Imagined Constraints

Outside the box. I think I solved this lighting problem D and I had pondered for several weeks, for the kid's show. We don't need stage lighting, we just need a couple of short tracks and a couple of the museum spots. One of those slap-yourself-up-against-the-side-of-the-head moments. Roger called me into the theater to discuss something else (the Tree From Which The Pregnant Mom Falls) and I saw what we needed in a flash. Last cigaret outside with D, I tell him, and he's like, wow, yes, of course, how could we have been so dumb? Perfectly obvious once you see. Anchored the Secret Garden gate and cleaned construction mess, everyone is thrilled, a working gate, my god. Pretty sure I can solve the Death Tree problem. The usual scenery for kids' plays at the museum has been painted cardboard on sticks, we're making a quantum leap here, I lean toward minimal scenery but it needs to be real. Driving home, I realize this will probably be the best, technically, produced play in this space. I can't not. Would be letting myself down if I didn't. You buy me, you buy the whole package, a smart-ass janitor with skills, it's hard to criticize someone who does something better than you. I learned at the feet of masters, I've known butchers who understood the universe, parsing the whole into component parts, lighting designers who could establish reality, loggers who could fell a tree exactly where they intended. Ted Enslin called me a Jack-Daw, a raven, a crow, an opportunistic bastard, and I had to agree with him, I am, there are ways in which I have no shame; if it plays into your game, there's no reason for you to criticize my pot-smoking heavy-drinking life style: if I get it done you need me.
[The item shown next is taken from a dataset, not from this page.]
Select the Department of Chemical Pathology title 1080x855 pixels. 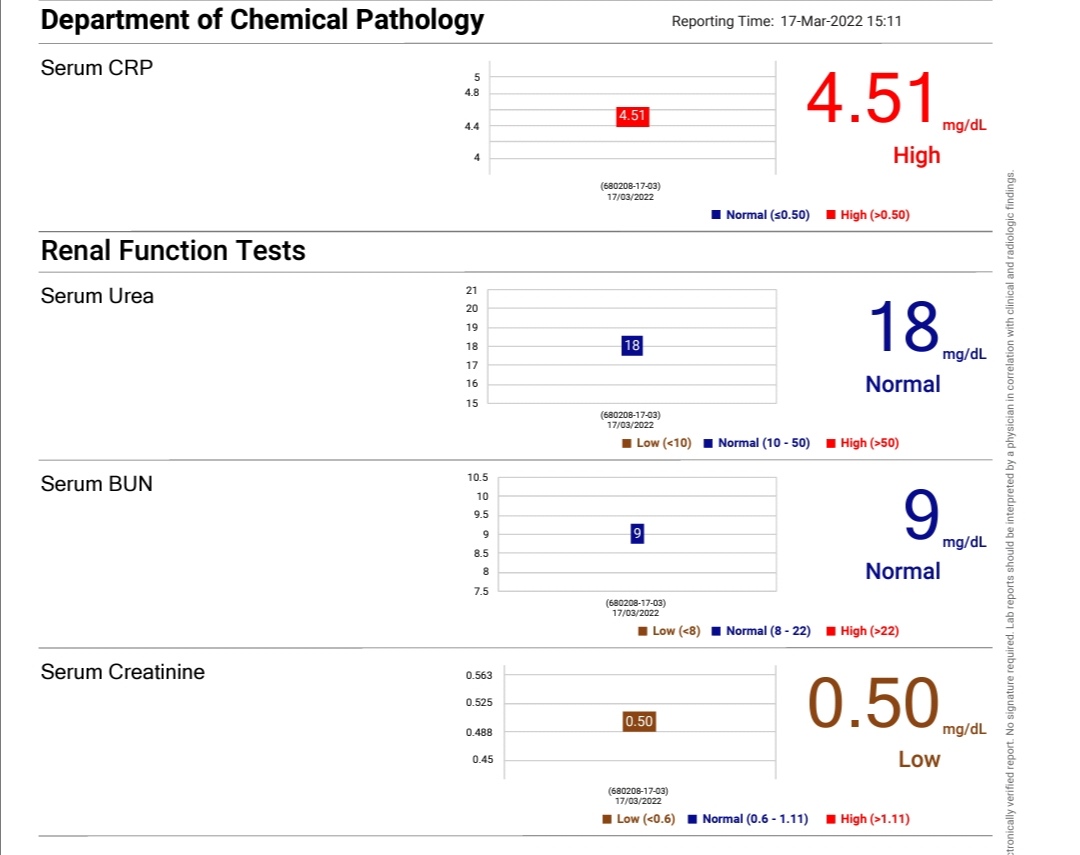pyautogui.click(x=262, y=20)
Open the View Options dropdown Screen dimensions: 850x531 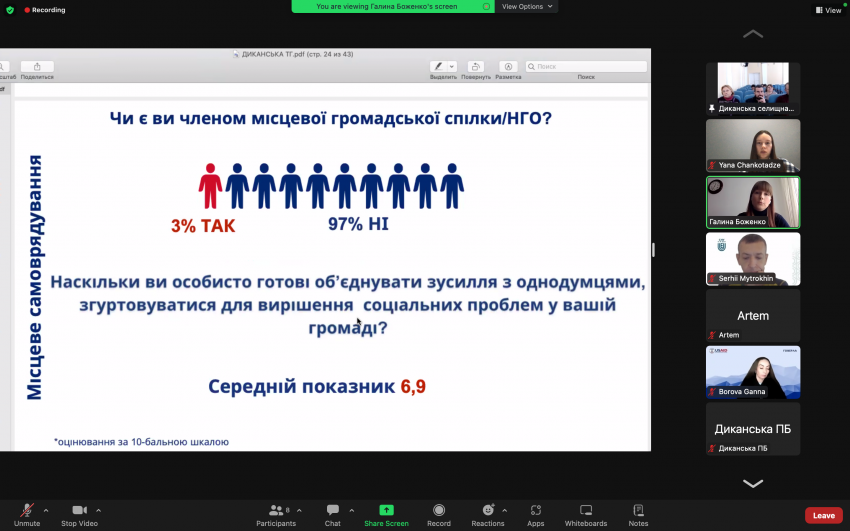click(x=526, y=7)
I'm revealing a lot here, but I'm talking among friends, you don't have to read me if you don't want to. The fox was back, she did a magnificent tail-swing after taking an apple that was such a 'fuck you' that I laughed out loud. If she were human I would have copped a feel, but it's a fox, man, after all, and we're not that close, phylum wise, I don't think it would work, a fox-human, then think, maybe, a certain barmaid with perfect ankles, a tattoo in the middle of her back, maybe. Foxy Lady.